No Brasil, fundos ESG captaram R$ 2,5 bilhões em 2020. Este levantamento foi feito pela Morningstar e pela Capital Reset. Levantamento anual feito pela Deloitte e pelo Instituto Brasileiro de Relações com Investidores (IBRI), em 2021, mostrou que 74% das empresas com ações em Bolsa planejam aumentar o orçamento destinado a ESG em 2022.

ESG na B3

Como parte de sua estratégia de ampliação do portfólio de índices ESG, a B3 lançou, em setembro de 2020, em parceria com a S&P Dow Jones, índice S&P/B3 Brasil ESG, que utiliza critérios baseados em práticas ambientais, sociais e de governança para selecionar empresas brasileiras para sua carteira. Entre os critérios está a aderência aos Dez Princípios do Pacto Global na área de Direitos Humanos, Trabalho, Meio Ambiente e Anticorrupção. Neste sentido, além dos Dez Princípios do Pacto Global, os Objetivos de Desenvolvimento Sustentável servem de guias para que as empresas analisem se suas práticas ESG estão alinhadas aos padrões internacionais e referência.

ESG na Blackrock

A maior gestora da ativos do mundo, a BlackRock, com mais de US$ 6 trilhões em carteira, passou a incluir em 2020 métricas ESG, transversalmente, em todas as suas análises de riscos.
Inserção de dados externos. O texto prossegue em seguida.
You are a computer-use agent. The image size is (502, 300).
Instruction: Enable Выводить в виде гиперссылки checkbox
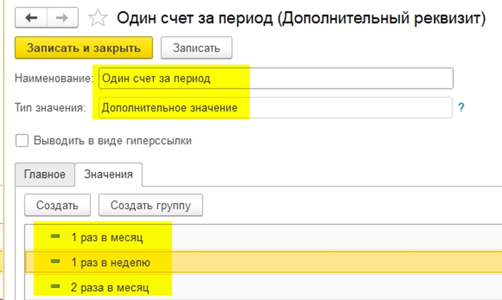click(x=22, y=141)
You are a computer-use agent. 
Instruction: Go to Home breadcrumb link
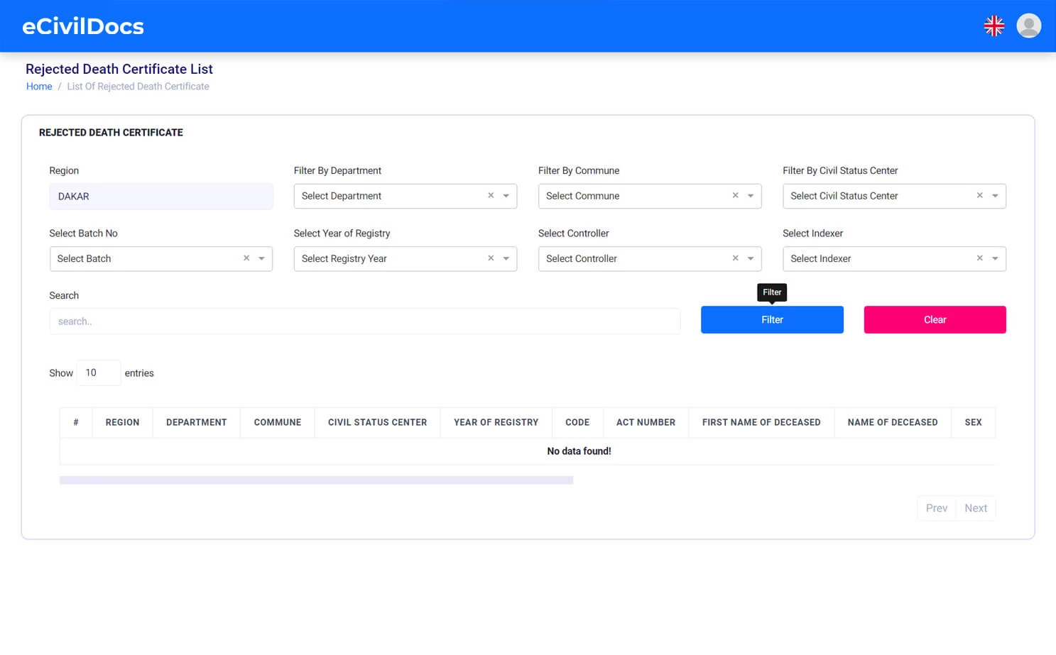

Conheça os princípios do Pacto Global

Direitos humanos

1. empresas devem apoiar e respeitar a proteção de direitos humanos reconhecidos internacionalmente.

2. Assegurar-se de sua não participação em violações destes direitos.

Trabalho

3. As empresas devem apoiar a liberdade de associação e o reconhecimento efetivo do direito à negociação coletiva.

4. A eliminação de todas as formas de trabalho forçado ou compulsório.

5. A abolição efetiva do trabalho infantil.

6. Eliminar a discriminação no emprego.

Meio ambiente

7. As empresas devem apoiar uma abordagem preventiva aos desafios ambientais.

8. Desenvolver iniciativas para promover maior responsabilidade ambiental.

9. Incentivar o desenvolvimento e difusão de tecnologias ambientalmente amigáveis.

Anticorrupção

10. As empresas devem combater a corrupção em todas as suas formas, inclusive extorsão e propina.

Indicadores do Guia para Empresas Listadas na B3

Clique nas imagens abaixo para pode-las visualizá-las melhor.

Indicadores Ambientais

Indicadores Sociais

Indicadores de Governança Corporativa

Considerações finais

Ultimamente temos ouvido muito falar em empresas que fazem o que chamamos de Greenwashing, ou seja, maquiagem marketeira para se mostrar ao mercado e aos clientes como sendo uma empresa exemplar, por cuidar dos interessados (stakeholders) na atuação de sua companhia e não só dos investidores (shareholders), preocupando-se e atuando nos aspectos ambientais, sociais, de governança corporativa, etc. Mas nem todas são assim, temos muitas empresas sérias e como vimos a própria B3 usa de critérios via indicadores para avaliar as empresas listadas como ESG em seu portfolio.

Queremos sim, que além de grandes empresas, empresas médias e pequenas utilizem critérios e indicadores ESG e sejam orientadas pelos objetivos de desenvolvimento sustentável. Chega de Greenwhashing, chega de maquiagem.